Open matzech opened 1 month ago

matzech commented 1 month ago

Version Checks (indicate both or one)

Issue Description

Hi,

I think there may be a time misalignment in the current implementation when working with instantaneous (satellite) data. As correctly written and considered (e.g. here: https://github.com/PyPSA/atlite/blob/master/atlite/datasets/era5.py#L173-L175), ERA5 takes as reference time the accumulated values of the last hour meaning 11:00 refers to 10:00-11:00.

Now, in the Sarah implementation you take the mean of the arrays at 11:00 and 11:30 and assign the time index of the first array (11:00): https://github.com/PyPSA/atlite/blob/master/atlite/datasets/sarah.py#L153-L156 which leads to the 1-hour time misalignment.

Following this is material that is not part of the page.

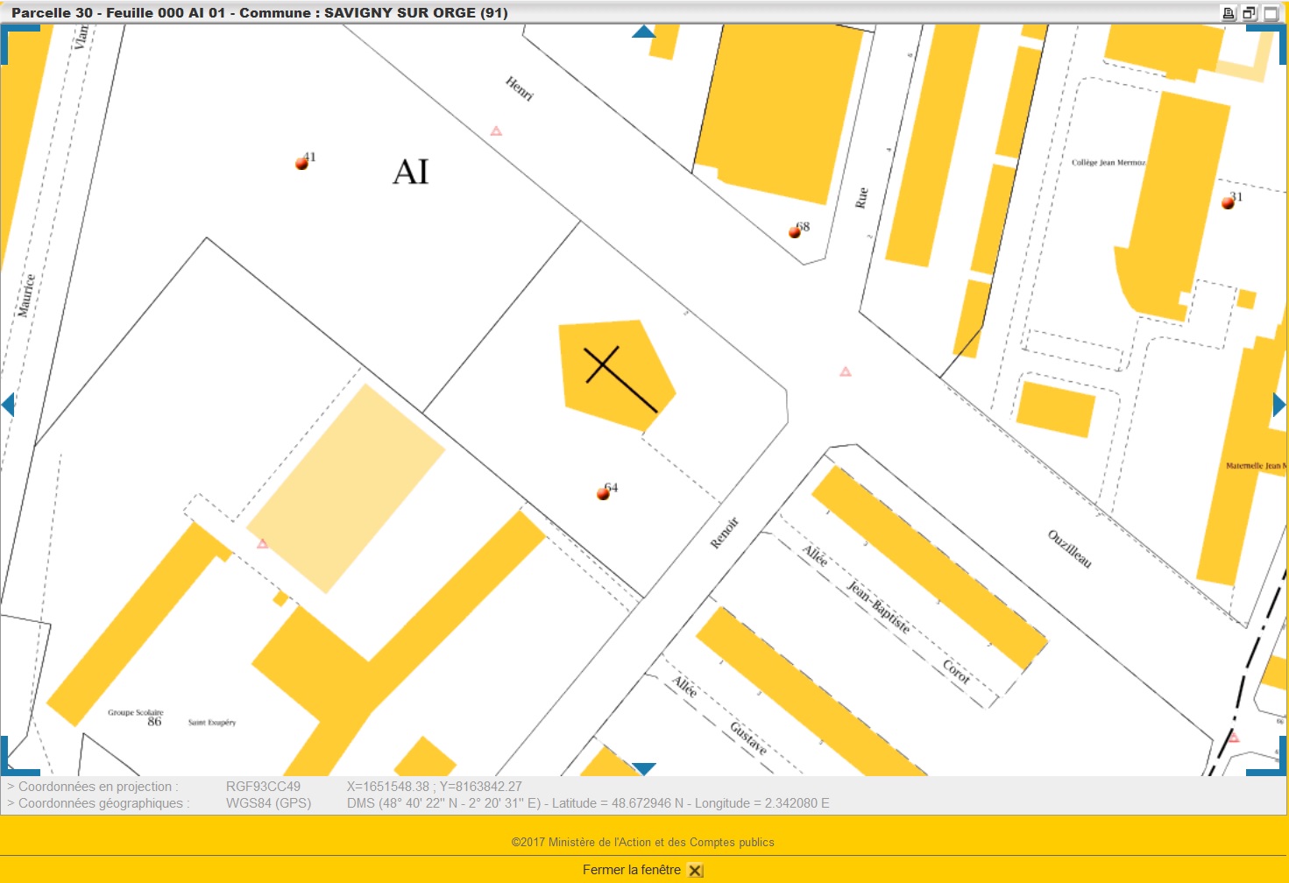Click the Collège Jean Mermoz label
1289x883 pixels.
point(1108,162)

See e.g. the spatially averaged values (GHI) for a June day : image

So if I did not overlook anything and this bug is true, the only change required would be: ds = ds.assign_coords(time=ds.indexes["time"] + pd.Timedelta(60, "m")) after merging the data with the solar position (https://github.com/PyPSA/atlite/blob/master/atlite/datasets/sarah.py#L237)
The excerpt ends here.